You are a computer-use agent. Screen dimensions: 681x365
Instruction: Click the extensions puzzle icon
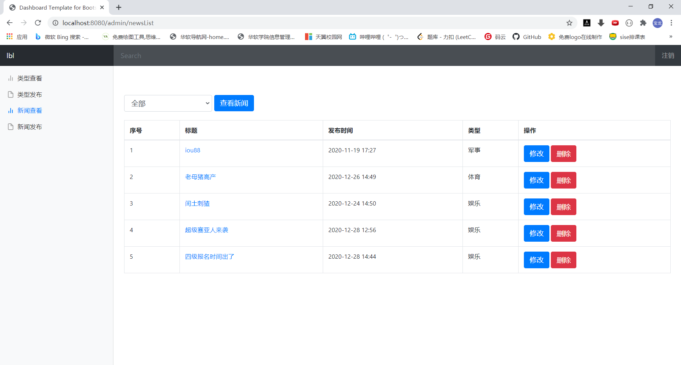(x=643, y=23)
####################
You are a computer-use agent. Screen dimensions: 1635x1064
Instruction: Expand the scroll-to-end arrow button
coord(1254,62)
####################
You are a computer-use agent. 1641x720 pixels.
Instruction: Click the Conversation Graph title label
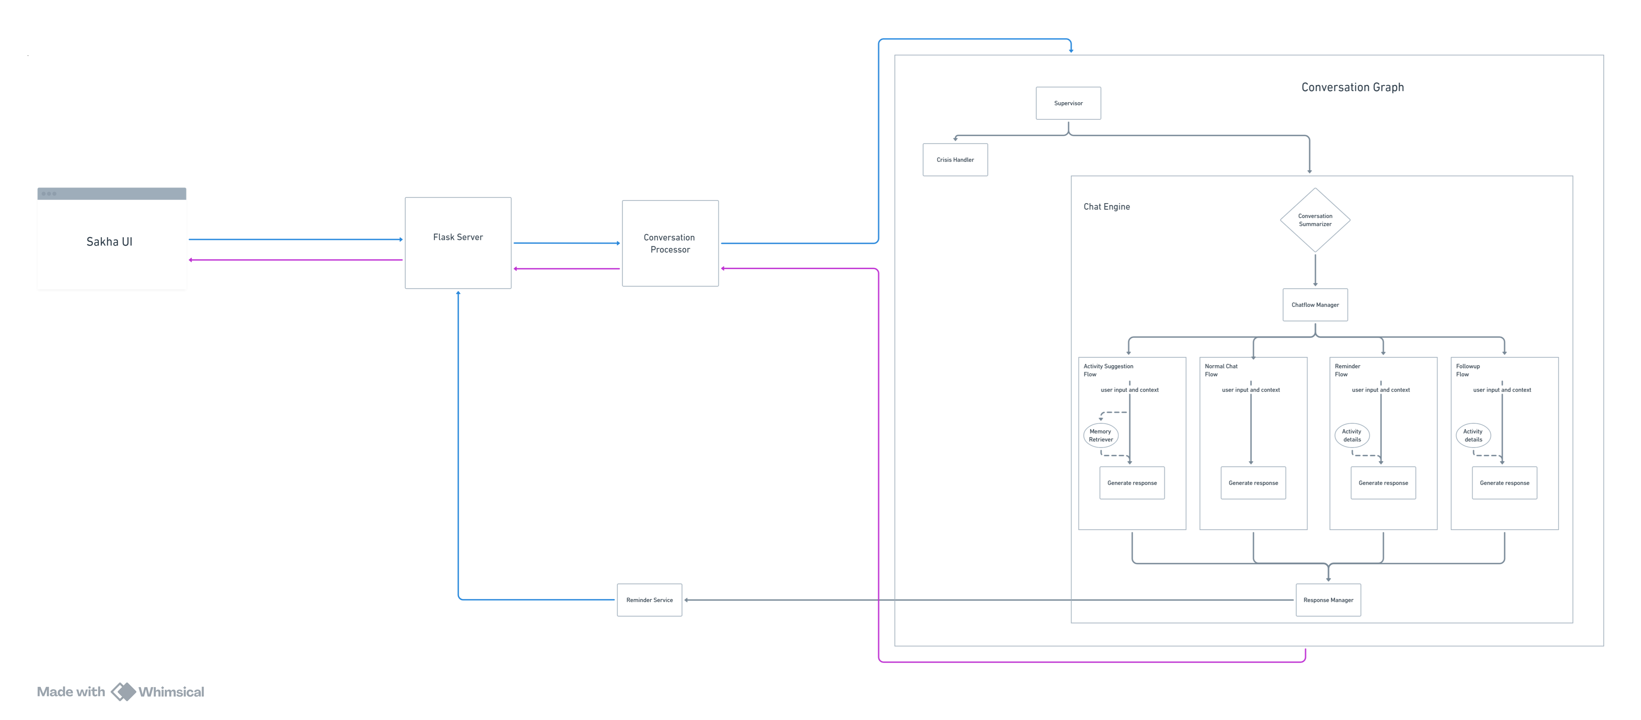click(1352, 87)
####################
▶ [WHAT IS REQUIRED] Identify the lines in the entries above that contain "dimensions", then copy them out.

▶ [EXERCISE ANSWER]
You are a computer-use agent. Screen dimensions: 681x365
You are a computer-use agent. Screen dimensions: 1635x1064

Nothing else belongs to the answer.